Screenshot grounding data
BEGIN
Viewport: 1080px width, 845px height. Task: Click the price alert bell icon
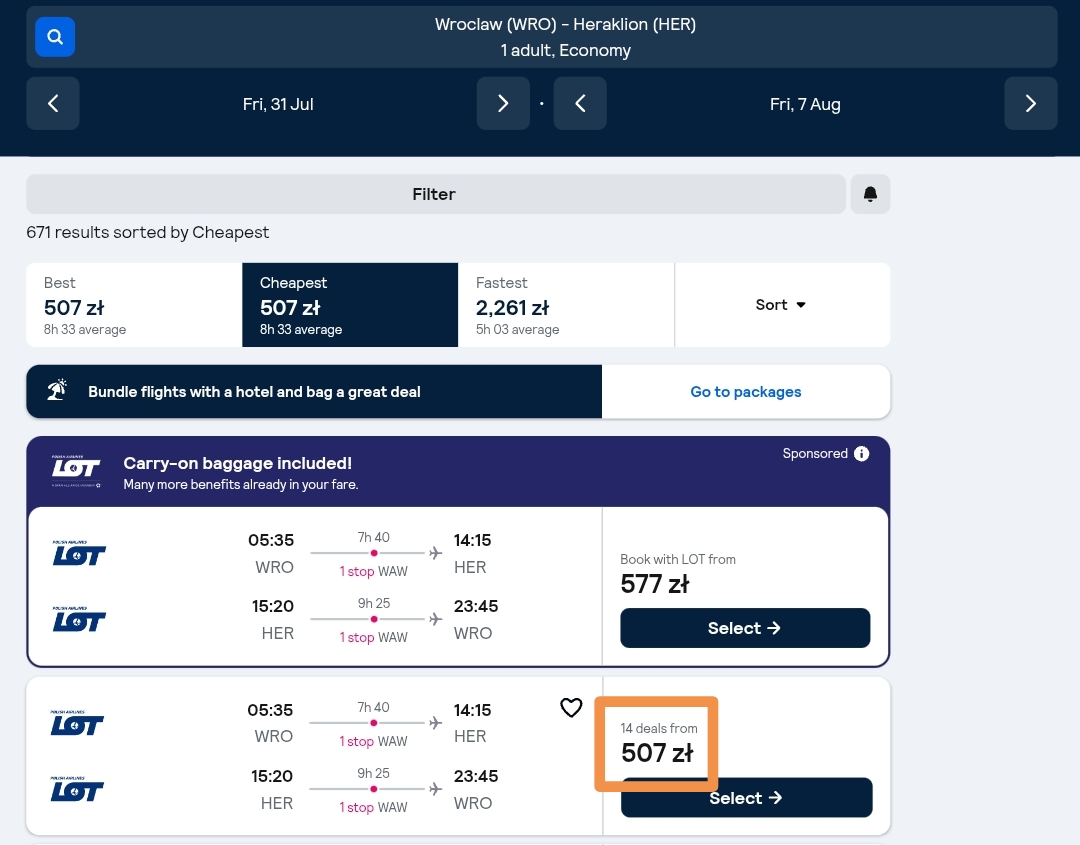pos(870,194)
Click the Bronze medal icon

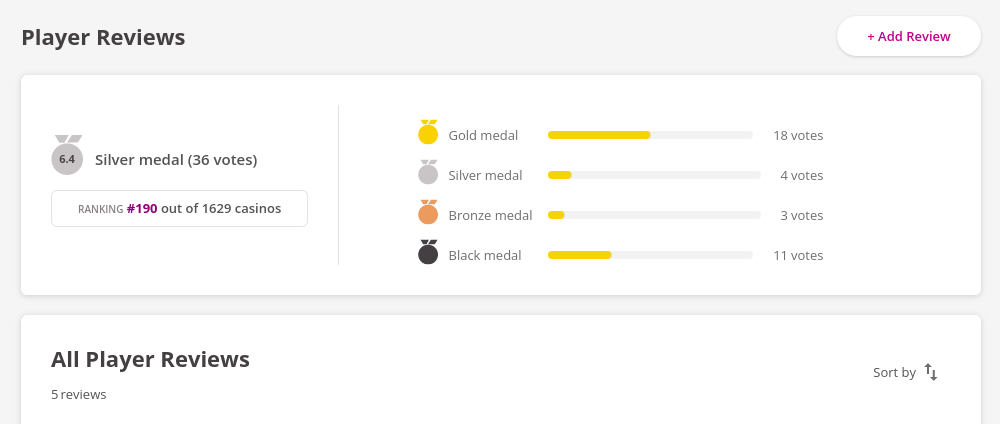tap(428, 214)
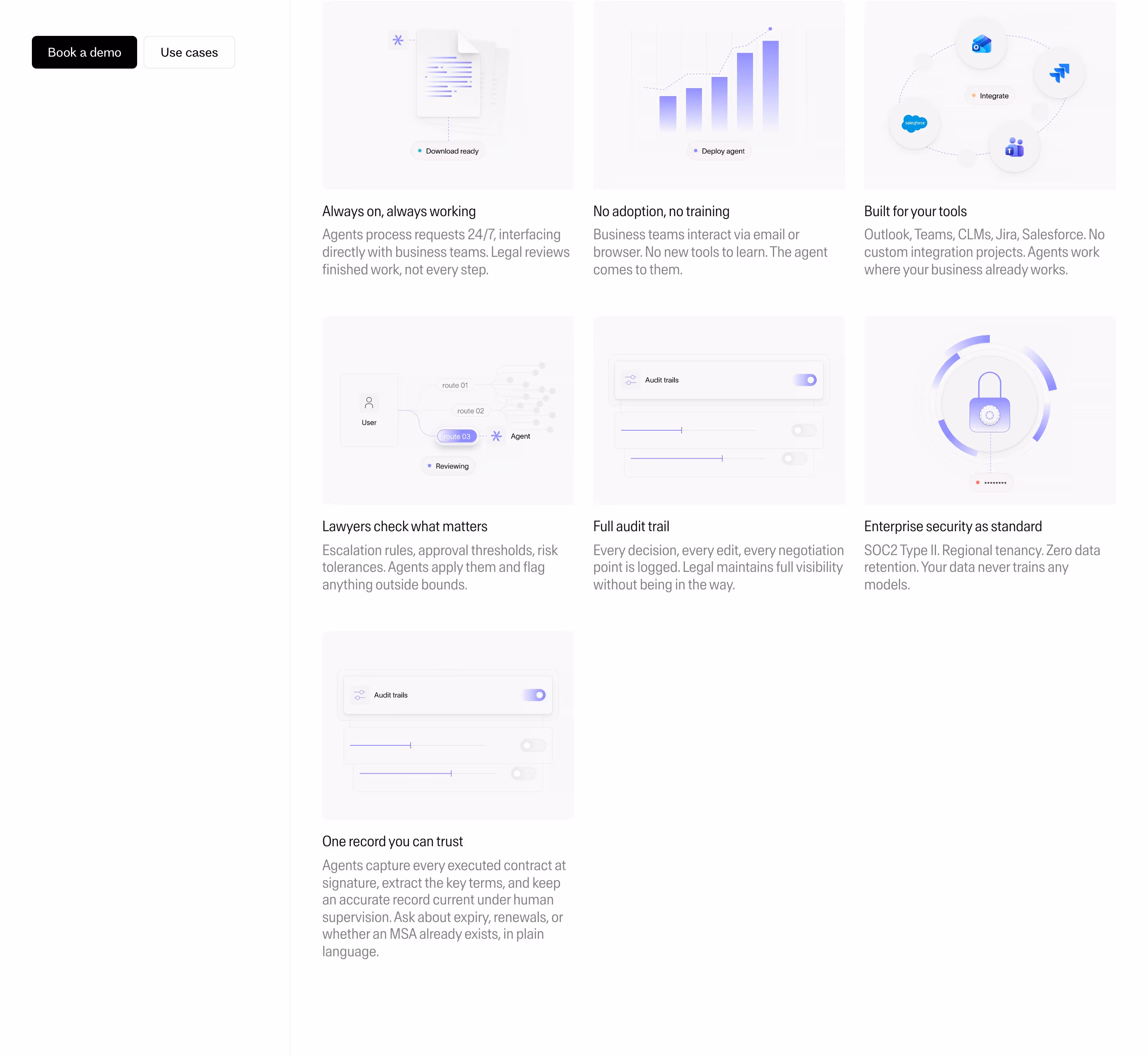The width and height of the screenshot is (1148, 1056).
Task: Select the highlighted route 03 pill
Action: click(x=457, y=437)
END
*Directions:* Repeat every line above precisely; pictures do not belong in the copy.

*Result for this task:*
Viewport: 1080px width, 845px height. Task: Click the price alert bell icon
pos(870,194)
Click the Bronze medal icon

tap(428, 214)
The width and height of the screenshot is (1148, 1056).
Task: Select the highlighted route 03 pill
Action: click(x=457, y=437)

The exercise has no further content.